▶ ASSIGNMENT: Of all the lines below, return only those starting with the line holding "John Batman (173, 2262)" and going on through the line holding "C. (man kann’s ja nicht mehr hören) (77, 79)", exactly as written.

[RECORDS FOR THIS TASK]

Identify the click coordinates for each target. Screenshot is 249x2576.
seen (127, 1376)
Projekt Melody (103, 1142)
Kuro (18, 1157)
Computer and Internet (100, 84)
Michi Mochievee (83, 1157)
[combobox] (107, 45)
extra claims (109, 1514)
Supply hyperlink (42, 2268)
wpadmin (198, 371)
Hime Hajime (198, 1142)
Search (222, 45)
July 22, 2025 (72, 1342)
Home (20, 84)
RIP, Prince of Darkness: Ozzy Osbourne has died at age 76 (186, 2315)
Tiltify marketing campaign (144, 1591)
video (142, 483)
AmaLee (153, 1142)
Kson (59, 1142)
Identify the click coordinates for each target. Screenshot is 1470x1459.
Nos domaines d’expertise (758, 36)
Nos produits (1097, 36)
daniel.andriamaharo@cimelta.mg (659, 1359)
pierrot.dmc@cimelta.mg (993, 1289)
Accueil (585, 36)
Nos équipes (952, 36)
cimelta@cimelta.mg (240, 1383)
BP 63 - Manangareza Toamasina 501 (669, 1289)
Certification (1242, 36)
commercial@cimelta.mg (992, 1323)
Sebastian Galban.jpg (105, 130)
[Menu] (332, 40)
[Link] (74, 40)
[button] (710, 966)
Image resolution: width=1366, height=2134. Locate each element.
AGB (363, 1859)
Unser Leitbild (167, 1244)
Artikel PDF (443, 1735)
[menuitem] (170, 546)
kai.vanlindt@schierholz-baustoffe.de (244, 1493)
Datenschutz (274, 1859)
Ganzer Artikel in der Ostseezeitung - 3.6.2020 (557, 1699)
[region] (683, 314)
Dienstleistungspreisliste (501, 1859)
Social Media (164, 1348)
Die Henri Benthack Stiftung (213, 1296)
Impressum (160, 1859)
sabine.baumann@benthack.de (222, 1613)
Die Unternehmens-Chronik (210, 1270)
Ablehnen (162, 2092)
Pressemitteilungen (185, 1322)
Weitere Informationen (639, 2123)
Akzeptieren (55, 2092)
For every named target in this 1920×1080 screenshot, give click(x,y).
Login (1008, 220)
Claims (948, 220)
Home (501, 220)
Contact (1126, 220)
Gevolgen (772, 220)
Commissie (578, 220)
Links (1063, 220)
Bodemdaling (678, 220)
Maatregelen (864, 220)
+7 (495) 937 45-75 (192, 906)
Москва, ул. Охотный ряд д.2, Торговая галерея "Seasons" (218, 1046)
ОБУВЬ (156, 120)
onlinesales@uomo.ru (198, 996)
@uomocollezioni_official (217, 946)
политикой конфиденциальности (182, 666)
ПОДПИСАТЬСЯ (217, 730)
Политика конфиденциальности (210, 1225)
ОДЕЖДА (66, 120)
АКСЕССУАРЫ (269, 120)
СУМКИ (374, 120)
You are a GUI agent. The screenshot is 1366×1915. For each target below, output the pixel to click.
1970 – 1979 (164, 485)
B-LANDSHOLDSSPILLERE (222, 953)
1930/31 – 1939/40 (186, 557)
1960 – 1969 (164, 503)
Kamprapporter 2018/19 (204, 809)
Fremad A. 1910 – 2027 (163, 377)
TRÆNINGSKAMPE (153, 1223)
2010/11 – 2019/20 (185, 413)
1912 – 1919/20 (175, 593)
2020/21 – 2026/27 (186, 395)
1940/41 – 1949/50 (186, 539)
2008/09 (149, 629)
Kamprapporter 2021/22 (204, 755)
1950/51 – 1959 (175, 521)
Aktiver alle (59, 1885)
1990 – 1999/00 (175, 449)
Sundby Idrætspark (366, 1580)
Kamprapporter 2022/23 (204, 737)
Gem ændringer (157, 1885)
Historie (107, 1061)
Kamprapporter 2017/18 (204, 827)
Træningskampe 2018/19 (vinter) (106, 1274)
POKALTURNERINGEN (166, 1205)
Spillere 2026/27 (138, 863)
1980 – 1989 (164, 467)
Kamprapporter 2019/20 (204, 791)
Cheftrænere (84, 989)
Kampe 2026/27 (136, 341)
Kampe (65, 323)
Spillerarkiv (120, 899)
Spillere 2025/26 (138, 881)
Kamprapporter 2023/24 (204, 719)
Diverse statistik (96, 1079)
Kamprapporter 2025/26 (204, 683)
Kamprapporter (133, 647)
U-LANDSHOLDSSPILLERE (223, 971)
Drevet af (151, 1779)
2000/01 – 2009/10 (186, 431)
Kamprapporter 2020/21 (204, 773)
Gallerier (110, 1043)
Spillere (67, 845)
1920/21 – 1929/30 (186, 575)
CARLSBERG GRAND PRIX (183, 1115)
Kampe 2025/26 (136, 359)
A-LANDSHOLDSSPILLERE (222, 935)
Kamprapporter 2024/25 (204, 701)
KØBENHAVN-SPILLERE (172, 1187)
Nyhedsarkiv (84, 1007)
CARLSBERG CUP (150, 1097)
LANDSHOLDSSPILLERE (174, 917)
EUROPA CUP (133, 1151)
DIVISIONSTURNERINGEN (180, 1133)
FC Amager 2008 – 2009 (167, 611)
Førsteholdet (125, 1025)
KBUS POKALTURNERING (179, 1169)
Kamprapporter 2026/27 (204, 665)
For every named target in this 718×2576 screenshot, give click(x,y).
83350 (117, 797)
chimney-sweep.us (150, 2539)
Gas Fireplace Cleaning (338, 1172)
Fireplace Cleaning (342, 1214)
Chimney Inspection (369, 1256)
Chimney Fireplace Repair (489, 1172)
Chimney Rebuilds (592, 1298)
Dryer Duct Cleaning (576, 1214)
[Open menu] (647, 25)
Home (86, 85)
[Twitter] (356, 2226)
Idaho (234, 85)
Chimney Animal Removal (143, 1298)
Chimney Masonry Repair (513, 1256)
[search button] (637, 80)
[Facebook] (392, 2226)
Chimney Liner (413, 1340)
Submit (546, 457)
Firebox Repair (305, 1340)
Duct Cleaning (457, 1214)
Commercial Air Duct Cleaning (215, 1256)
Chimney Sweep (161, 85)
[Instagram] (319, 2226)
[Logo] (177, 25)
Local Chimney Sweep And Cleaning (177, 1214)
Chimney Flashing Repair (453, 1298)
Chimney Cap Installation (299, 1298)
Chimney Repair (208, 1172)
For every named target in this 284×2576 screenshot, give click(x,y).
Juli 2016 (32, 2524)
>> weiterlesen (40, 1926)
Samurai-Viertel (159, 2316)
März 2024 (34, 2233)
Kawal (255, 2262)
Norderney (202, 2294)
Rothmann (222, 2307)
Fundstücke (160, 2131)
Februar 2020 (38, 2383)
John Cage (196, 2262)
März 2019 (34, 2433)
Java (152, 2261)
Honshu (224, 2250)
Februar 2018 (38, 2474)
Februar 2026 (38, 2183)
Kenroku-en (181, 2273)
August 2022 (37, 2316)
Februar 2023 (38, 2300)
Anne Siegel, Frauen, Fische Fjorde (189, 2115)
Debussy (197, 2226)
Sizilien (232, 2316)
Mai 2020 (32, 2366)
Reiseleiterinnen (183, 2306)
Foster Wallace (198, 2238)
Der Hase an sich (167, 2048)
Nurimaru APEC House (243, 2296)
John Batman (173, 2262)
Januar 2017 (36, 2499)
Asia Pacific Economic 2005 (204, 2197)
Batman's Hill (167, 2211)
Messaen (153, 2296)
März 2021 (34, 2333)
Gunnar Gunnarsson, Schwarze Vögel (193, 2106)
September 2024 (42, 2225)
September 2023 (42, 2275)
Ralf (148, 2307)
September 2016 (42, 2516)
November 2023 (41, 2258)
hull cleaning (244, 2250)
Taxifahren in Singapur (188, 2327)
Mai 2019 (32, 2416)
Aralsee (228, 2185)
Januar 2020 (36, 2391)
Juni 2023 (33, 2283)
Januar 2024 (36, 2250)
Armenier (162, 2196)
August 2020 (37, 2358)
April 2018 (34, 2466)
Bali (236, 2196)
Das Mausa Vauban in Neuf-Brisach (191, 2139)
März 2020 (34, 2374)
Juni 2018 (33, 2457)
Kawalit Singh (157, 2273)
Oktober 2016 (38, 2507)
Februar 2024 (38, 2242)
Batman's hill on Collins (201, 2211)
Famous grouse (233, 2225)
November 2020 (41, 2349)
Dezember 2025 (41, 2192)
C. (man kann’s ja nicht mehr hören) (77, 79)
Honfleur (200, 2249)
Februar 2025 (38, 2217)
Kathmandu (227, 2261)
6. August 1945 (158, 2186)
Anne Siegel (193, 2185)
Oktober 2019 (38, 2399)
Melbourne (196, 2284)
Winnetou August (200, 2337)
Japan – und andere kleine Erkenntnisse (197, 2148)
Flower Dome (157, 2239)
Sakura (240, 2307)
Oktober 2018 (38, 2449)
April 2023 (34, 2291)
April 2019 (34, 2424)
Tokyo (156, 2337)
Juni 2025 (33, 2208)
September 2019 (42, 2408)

[/RECORDS FOR THIS TASK]

▶ RESPONSE:
John Batman (173, 2262)
Januar 2017 (36, 2499)
Asia Pacific Economic 2005 (204, 2197)
Batman's Hill (167, 2211)
Messaen (153, 2296)
März 2021 (34, 2333)
Gunnar Gunnarsson, Schwarze Vögel (193, 2106)
September 2024 (42, 2225)
September 2023 (42, 2275)
Ralf (148, 2307)
September 2016 (42, 2516)
November 2023 (41, 2258)
hull cleaning (244, 2250)
Taxifahren in Singapur (188, 2327)
Mai 2019 (32, 2416)
Aralsee (228, 2185)
Januar 2020 (36, 2391)
Juni 2023 (33, 2283)
Januar 2024 (36, 2250)
Armenier (162, 2196)
August 2020 (37, 2358)
April 2018 (34, 2466)
Bali (236, 2196)
Das Mausa Vauban in Neuf-Brisach (191, 2139)
März 2020 (34, 2374)
Juni 2018 (33, 2457)
Kawalit Singh (157, 2273)
Oktober 2016 (38, 2507)
Februar 2024 (38, 2242)
Batman's hill on Collins (201, 2211)
Famous grouse (233, 2225)
November 2020 (41, 2349)
Dezember 2025 (41, 2192)
C. (man kann’s ja nicht mehr hören) (77, 79)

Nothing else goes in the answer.